The Attack One crew leader requests additional rescue resources, and the crew prepares for a trauma victim. On arrival, they find a single vehicle about 400 yards off the road, down an embankment in a field, with a single male driver belted into the driver’s seat, unconscious. Vehicle damage is relatively minor; the automobile had impacted a small tree, which triggered the air bags and the vehicle’s GPS-based emergency notification system. An operator is still on the vehicle’s integrated cellular phone system, and that individual reports he’s heard no response from any vehicle occupant at any time.
The paramedic initiates assessment, and the rescue resources set up for victim removal and transfer back to the street. The patient is diaphoretic and unresponsive to all stimuli, but has only small abrasions and contusions, which appear to have come from the air bag deployment. Crew members note no trauma to the head, chest or abdominal areas, and no visible extremity deformity. Pulses are regular and strong, and the victim is not tachycardic. The paramedic opens the victim’s eyes, and the pupils are midsize and reactive. There is no smell of alcohol. Pulse oximetry reveals good oxygen saturation.
The Attack One crew leader sets up for trauma care and rapid removal, and the crew slides the victim onto a backboard and immobilizes him. They administer oxygen and ask colleagues back at the road to prepare for intravenous fluid therapy. It will take several minutes to carry the victim back up the embankment.

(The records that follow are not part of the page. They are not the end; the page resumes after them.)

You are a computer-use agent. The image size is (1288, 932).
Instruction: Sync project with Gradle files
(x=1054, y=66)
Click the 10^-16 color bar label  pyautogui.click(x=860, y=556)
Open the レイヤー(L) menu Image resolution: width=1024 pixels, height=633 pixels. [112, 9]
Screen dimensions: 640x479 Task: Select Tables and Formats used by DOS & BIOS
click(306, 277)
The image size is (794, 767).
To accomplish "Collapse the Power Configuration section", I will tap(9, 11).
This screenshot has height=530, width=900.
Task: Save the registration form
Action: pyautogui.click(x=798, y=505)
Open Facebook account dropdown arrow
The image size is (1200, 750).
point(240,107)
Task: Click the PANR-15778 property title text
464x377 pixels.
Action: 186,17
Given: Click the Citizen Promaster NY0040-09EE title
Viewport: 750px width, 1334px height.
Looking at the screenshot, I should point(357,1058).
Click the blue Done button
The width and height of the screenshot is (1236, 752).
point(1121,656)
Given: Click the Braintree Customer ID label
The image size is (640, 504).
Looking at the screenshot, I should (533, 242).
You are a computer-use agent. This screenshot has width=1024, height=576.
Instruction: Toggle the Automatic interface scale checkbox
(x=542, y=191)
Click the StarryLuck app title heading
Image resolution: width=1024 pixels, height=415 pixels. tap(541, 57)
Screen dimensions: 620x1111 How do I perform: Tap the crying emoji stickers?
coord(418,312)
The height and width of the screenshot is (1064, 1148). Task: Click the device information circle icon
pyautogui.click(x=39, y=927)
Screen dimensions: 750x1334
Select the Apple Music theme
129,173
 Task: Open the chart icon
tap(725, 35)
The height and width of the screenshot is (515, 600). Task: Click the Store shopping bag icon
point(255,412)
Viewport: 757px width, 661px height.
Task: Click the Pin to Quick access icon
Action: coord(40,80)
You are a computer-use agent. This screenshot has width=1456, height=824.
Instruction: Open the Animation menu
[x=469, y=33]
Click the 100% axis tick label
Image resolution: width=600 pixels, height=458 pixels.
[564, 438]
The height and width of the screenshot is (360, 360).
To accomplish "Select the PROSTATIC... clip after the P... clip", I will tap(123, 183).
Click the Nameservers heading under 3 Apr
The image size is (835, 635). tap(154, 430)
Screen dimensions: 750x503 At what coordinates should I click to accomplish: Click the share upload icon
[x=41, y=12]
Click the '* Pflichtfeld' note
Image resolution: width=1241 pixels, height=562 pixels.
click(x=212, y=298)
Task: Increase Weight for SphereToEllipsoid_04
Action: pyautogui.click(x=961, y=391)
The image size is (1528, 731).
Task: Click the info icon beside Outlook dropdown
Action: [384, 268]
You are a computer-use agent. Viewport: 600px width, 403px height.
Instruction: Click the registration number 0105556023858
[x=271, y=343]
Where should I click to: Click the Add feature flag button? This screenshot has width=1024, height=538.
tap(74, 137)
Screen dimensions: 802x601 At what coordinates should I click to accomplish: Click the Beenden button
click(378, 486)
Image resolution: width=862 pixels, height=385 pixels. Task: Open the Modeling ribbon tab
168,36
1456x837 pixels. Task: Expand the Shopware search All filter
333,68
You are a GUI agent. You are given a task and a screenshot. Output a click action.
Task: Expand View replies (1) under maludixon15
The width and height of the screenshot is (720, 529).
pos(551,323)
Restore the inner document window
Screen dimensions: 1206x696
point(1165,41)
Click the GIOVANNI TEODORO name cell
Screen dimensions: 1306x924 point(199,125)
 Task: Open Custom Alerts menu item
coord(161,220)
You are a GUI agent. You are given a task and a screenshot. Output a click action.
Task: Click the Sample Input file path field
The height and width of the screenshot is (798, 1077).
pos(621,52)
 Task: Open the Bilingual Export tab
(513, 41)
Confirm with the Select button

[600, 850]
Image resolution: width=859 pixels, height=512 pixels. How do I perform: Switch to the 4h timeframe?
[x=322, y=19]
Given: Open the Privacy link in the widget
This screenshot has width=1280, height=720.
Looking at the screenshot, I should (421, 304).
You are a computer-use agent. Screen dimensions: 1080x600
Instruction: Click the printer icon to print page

The victim remains unresponsive into the ambulance, and yet his perfusion status appears adequate. He also remains diaphoretic, although the outside temperature is not overly warm.
A thought occurs to the paramedic: Altered level of consciousness plus diaphoresis means blood sugar assessment. The medic quickly inserts an IV line, takes a drop of blood out of the catheter, places it on the blood sugar measurement strip and inserts it in the glucometer. The reading is 23.
The patient has the intravenous line connected and receives a pressure infusion of 500 cc of normal saline as a 50% dextrose solution is prepared. The sugar is administered, and the patient’s diaphoresis clears quickly. His mental status slowly improves, and he begins to move around within his immobilization straps, but does not open his eyes or talk during transport to the trauma center. A secondary trauma assessment en route finds no additional signs of injury and no victim identification. The paramedic calls the hospital via cell phone to report on the patient’s mechanism of injury and altered mental status, as well as good perfusion and lack of signs of significant trauma.
As the team and victim arrive at the emergency department, the victim finally opens his eyes and asks, “Where is my phone?”
“We’re not sure what you’re talking about, sir, but fortunately you’re doing OK,” the paramedic reassures him. “It looks like your blood sugar dropped and you drove your car way off the road. Maybe your phone is in the car, so we’ll ask someone to try to find it.”